START Page excerpt
Hypothesis Testing for Populations of Brain Networks

Version:

0.2.1

Description:

Non-parametric hypothesis testing for populations of brain networks represented as graphs, following the L1-distance ANOVA framework of Fraiman and Fraiman (2018) <doi:10.1038/s41598-018-21688-0>. The package builds on this nonparametric graph-comparison framework, extending it with procedures for edge-level inference and identification of the specific connections driving group differences. In particular, it provides utilities to compute central (mean) graphs, pairwise Manhattan distances between adjacency matrices, the group test statistic T, and a fast permutation procedure to identify the critical edges that drive between-group differences. Helper functions to generate synthetic community-structured graphs and to visualise brain networks with communities are also included.
END Page excerpt
START Data block
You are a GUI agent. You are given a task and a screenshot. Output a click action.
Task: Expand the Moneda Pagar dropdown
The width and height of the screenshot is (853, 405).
END Data block
**Your tasks:**
1 – Write out the part of the brain networks package description starting with "Non-parametric hypothesis testing" and going on through "are also included.".
2 – Answer these questions from the brain networks package description:
(a) What version number does it give?
(b) Whose framework does the testing follow?
(c) What kind of pairwise distances between adjacency matrices does the package compute?
3 – Extend the brain networks package description past its final sentence.

**Expected results:**
1 –
Non-parametric hypothesis testing for populations of brain networks represented as graphs, following the L1-distance ANOVA framework of Fraiman and Fraiman (2018) <doi:10.1038/s41598-018-21688-0>. The package builds on this nonparametric graph-comparison framework, extending it with procedures for edge-level inference and identification of the specific connections driving group differences. In particular, it provides utilities to compute central (mean) graphs, pairwise Manhattan distances between adjacency matrices, the group test statistic T, and a fast permutation procedure to identify the critical edges that drive between-group differences. Helper functions to generate synthetic community-structured graphs and to visualise brain networks with communities are also included.

2 –
(a) 0.2.1
(b) Fraiman and Fraiman (2018)
(c) Manhattan distances

3 –
License:

MIT + file LICENSE

URL:

https://github.com/mmaximiliano/BrainNetTest

BugReports:

https://github.com/mmaximiliano/BrainNetTest/issues

Encoding:

UTF-8

Depends:

R (≥ 4.0.0)

Imports:

stats, graphics, igraph

Suggests:

knitr, rmarkdown, testthat (≥ 3.1.7)

RoxygenNote:

7.3.3

VignetteBuilder:

knitr

Config/testthat/edition:

NeedsCompilation:

Packaged:

2026-06-04 20:31:12 UTC; maxim

Author:

Maximiliano Martino

[aut, cre], Daniel Fraiman

[aut]

Maintainer:

Maximiliano Martino <maxii.martino@gmail.com>

Repository:

CRAN

Date/Publication:

2026-06-05 05:20:02 UTC

Compute the Central (Representative) Graph for a Population

Description

This function computes the central graph for a given population by averaging the adjacency matrices of all graphs within that population.

Usage

compute_central_graph(graph_list)

Arguments

graph_list

A list of adjacency matrices representing brain networks.

Value

A single adjacency matrix representing the central graph of the population.

Examples

# Generate synthetic Control data
Control <- list(
  generate_random_graph(n_nodes = 5, edge_prob = 0.1),
  generate_random_graph(n_nodes = 5, edge_prob = 0.1)
)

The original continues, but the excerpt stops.